Lyles wins a photo finish
The closest finish of the day came in the men’s 60-meter dash, when American rivals Noah Lyles and Trayvon Bromell were neck-and neck in the final 5 meters. Bromell, a teenage phenom who lost the first few years of his pro career to injuries, had a great start, but Lyles, the reigning world outdoor champion in the 200 meter, chased him down. In the last foot, Lyles’s chest earned him the narrowest of victories, 6.507 to 6.509.
Despite being sick last week, Lyles’s finish was a personal best and his second consecutive win at the Grand Prix. He attributed it to having heats.
“I’m a guy that does better when there are rounds,” said Lyles. “I saw that I was close to my personal best in the heat, and so I knew what I had to do.”
Though Bromell lost by the smallest of margins, he was sullen.
“I feel a big disappointment in me,” he said.
MacLean: meaningful mile
Peabody’s Heather MacLean won the women’s mile on an especially meaningful day.
“It’s the six-year anniversary of my dad’s passing today,” said MacLean. “He was an ironworker, and his union helped build this facility, so there was a lot of good energy for me.”
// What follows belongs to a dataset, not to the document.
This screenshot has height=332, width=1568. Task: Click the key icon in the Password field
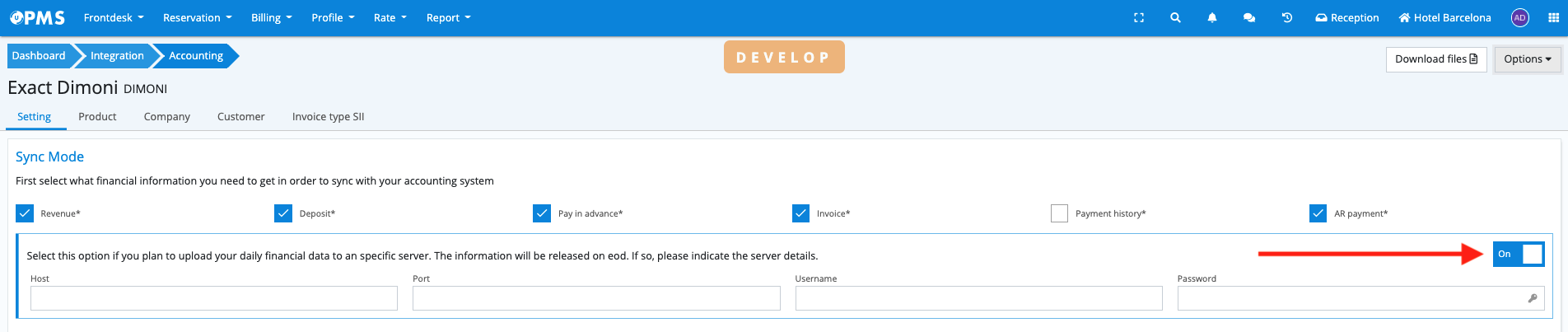(1533, 298)
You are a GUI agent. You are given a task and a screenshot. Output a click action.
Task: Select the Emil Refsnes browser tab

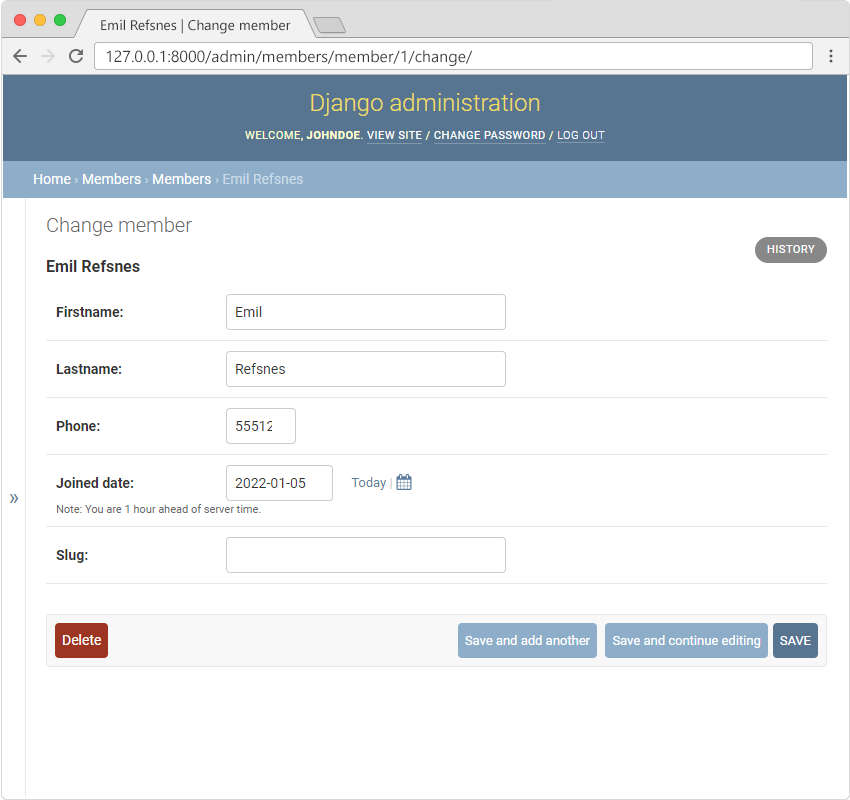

MacLean, who regularly trains at the Track at New Balance, ran a 4:23.42, both a meet record and a personal best. She battled with Canadian Lucia Stafford, who took a late lead. But with a large contingent of family in the crowd, MacLean was not going to be outrun on her home track. She charged forward at the end, edging Stafford by a tenth of a second.
“I wanted to win today,” said MacLean. “I thought, ‘I can’t settle for second, I know I have more in the tank.’ ”
Breaking ground for India
India’s Tejaswin Shankar won the meet’s first event, the men’s high jump, with a height of 2.26 meters (7 feet 5 inches). With victory in hand, he tried for an indoor personal best of 2.30 meters, but just missed it.
A graduate of Kansas State, Shankar still lives in Manhattan, Kan., where he works a corporate job and trains and competes when he can.
“I work a 9-to-5, so to come here on a Saturday and live my dream is a great feeling,” said Shankar.
The impressive performances weren’t limited to the pros. Three local runners competed in the record-breaking junior girls’ international mile. The top three finishers all broke the meet record, with Belmont’s Ellie Shea finishing third in 4:42.08.